* Given exercise *
Give the stretch from the row containing "Image resolution: width=1294" through the end of the rows again, with "screenshot" replaced by "image" and everything else unchanged.

* Record excerpts *
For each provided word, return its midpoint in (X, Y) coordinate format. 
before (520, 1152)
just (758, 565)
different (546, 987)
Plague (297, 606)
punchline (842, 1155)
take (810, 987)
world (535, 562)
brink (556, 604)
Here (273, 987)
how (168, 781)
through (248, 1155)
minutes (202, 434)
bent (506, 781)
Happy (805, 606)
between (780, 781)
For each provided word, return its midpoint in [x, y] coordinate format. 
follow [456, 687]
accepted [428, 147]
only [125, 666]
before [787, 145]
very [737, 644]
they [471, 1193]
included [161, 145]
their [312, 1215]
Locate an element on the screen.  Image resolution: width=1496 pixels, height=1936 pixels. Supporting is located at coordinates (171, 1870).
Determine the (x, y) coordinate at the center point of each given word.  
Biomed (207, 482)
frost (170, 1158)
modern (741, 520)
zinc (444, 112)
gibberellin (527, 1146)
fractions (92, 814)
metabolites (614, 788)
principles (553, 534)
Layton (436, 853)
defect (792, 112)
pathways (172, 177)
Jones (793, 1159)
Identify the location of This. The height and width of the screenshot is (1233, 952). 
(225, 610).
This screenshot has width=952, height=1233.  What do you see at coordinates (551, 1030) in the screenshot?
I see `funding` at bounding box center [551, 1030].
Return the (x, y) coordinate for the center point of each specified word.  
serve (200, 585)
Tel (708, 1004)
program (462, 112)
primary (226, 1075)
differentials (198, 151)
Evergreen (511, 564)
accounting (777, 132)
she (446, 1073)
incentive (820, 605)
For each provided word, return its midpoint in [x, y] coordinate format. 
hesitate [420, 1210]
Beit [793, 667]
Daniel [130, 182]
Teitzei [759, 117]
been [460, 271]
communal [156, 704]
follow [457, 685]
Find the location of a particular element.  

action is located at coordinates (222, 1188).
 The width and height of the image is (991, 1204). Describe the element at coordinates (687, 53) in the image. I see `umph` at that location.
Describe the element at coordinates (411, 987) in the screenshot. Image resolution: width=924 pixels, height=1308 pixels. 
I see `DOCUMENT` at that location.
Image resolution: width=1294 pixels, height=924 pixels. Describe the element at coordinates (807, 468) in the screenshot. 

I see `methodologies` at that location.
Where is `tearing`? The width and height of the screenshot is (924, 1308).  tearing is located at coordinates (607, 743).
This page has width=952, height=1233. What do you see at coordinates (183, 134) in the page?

* Response below *
Image resolution: width=1294 pixels, height=924 pixels. Describe the element at coordinates (807, 468) in the image. 

I see `methodologies` at that location.
Where is `tearing`? The width and height of the image is (924, 1308).  tearing is located at coordinates (607, 743).
This page has width=952, height=1233. What do you see at coordinates (183, 134) in the page?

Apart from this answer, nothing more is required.